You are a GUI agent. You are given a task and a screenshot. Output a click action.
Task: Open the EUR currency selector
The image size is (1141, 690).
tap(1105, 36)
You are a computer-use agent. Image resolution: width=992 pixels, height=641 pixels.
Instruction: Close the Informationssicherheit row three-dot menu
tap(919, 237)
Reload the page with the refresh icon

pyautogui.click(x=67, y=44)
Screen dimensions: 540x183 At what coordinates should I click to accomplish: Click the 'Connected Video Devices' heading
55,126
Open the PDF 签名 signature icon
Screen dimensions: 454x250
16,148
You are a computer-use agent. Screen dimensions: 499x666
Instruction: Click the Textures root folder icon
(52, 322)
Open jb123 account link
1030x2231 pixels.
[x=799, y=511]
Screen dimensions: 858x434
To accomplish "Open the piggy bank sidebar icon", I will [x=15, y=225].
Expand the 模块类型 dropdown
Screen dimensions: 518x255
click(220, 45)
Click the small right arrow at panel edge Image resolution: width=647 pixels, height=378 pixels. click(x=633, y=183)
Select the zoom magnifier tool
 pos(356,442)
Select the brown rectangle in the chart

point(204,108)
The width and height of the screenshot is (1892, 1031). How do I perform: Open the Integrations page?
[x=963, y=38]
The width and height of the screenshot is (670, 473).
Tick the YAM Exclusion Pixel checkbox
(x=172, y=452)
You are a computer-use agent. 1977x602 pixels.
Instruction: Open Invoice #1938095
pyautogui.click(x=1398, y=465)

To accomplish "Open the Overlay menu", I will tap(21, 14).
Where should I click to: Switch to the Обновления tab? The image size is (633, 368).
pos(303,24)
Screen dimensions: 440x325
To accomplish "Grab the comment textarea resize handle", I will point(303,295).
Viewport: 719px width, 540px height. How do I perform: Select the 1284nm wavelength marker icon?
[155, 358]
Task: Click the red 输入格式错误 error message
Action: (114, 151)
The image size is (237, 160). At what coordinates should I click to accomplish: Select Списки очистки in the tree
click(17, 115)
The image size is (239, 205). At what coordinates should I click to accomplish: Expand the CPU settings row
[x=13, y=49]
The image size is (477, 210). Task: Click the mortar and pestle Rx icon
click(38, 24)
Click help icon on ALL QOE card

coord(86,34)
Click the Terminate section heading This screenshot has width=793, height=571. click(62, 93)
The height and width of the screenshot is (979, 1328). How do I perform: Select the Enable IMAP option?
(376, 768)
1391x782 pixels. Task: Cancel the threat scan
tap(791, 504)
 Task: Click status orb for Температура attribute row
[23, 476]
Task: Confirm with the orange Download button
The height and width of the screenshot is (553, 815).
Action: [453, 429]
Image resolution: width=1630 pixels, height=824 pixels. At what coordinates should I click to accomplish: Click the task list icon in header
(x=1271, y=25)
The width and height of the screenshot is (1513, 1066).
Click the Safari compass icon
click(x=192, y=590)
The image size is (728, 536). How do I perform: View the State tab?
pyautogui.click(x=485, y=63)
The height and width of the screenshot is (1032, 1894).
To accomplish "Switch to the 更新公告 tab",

GIVEN INSTRUCTION – Render every row above as a JSON list of strings, one string per line, leaving out blank lines.

WORKED SOLUTION –
[
  "You are a GUI agent. You are given a task and a screenshot. Output a click action.",
  "Task: Open the EUR currency selector",
  "The image size is (1141, 690).",
  "tap(1105, 36)",
  "You are a computer-use agent. Image resolution: width=992 pixels, height=641 pixels.",
  "Instruction: Close the Informationssicherheit row three-dot menu",
  "tap(919, 237)",
  "Reload the page with the refresh icon",
  "pyautogui.click(x=67, y=44)",
  "Screen dimensions: 540x183 At what coordinates should I click to accomplish: Click the 'Connected Video Devices' heading",
  "55,126",
  "Open the PDF 签名 signature icon",
  "Screen dimensions: 454x250",
  "16,148",
  "You are a computer-use agent. Screen dimensions: 499x666",
  "Instruction: Click the Textures root folder icon",
  "(52, 322)",
  "Open jb123 account link",
  "1030x2231 pixels.",
  "[x=799, y=511]",
  "Screen dimensions: 858x434",
  "To accomplish \"Open the piggy bank sidebar icon\", I will [x=15, y=225].",
  "Expand the 模块类型 dropdown",
  "Screen dimensions: 518x255",
  "click(220, 45)",
  "Click the small right arrow at panel edge Image resolution: width=647 pixels, height=378 pixels. click(x=633, y=183)",
  "Select the zoom magnifier tool",
  " pos(356,442)",
  "Select the brown rectangle in the chart",
  "point(204,108)",
  "The width and height of the screenshot is (1892, 1031). How do I perform: Open the Integrations page?",
  "[x=963, y=38]",
  "The width and height of the screenshot is (670, 473).",
  "Tick the YAM Exclusion Pixel checkbox",
  "(x=172, y=452)",
  "You are a computer-use agent. 1977x602 pixels.",
  "Instruction: Open Invoice #1938095",
  "pyautogui.click(x=1398, y=465)",
  "To accomplish \"Open the Overlay menu\", I will tap(21, 14).",
  "Where should I click to: Switch to the Обновления tab? The image size is (633, 368).",
  "pos(303,24)",
  "Screen dimensions: 440x325",
  "To accomplish \"Grab the comment textarea resize handle\", I will point(303,295).",
  "Viewport: 719px width, 540px height. How do I perform: Select the 1284nm wavelength marker icon?",
  "[155, 358]",
  "Task: Click the red 输入格式错误 error message",
  "Action: (114, 151)",
  "The image size is (237, 160). At what coordinates should I click to accomplish: Select Списки очистки in the tree",
  "click(17, 115)",
  "The image size is (239, 205). At what coordinates should I click to accomplish: Expand the CPU settings row",
  "[x=13, y=49]",
  "The image size is (477, 210). Task: Click the mortar and pestle Rx icon",
  "click(38, 24)",
  "Click help icon on ALL QOE card",
  "coord(86,34)",
  "Click the Terminate section heading This screenshot has width=793, height=571. click(62, 93)",
  "The height and width of the screenshot is (979, 1328). How do I perform: Select the Enable IMAP option?",
  "(376, 768)",
  "1391x782 pixels. Task: Cancel the threat scan",
  "tap(791, 504)",
  " Task: Click status orb for Температура attribute row",
  "[23, 476]",
  "Task: Confirm with the orange Download button",
  "The height and width of the screenshot is (553, 815).",
  "Action: [453, 429]",
  "Image resolution: width=1630 pixels, height=824 pixels. At what coordinates should I click to accomplish: Click the task list icon in header",
  "(x=1271, y=25)",
  "The width and height of the screenshot is (1513, 1066).",
  "Click the Safari compass icon",
  "click(x=192, y=590)",
  "The image size is (728, 536). How do I perform: View the State tab?",
  "pyautogui.click(x=485, y=63)",
  "The height and width of the screenshot is (1032, 1894).",
  "To accomplish \"Switch to the 更新公告 tab\","
]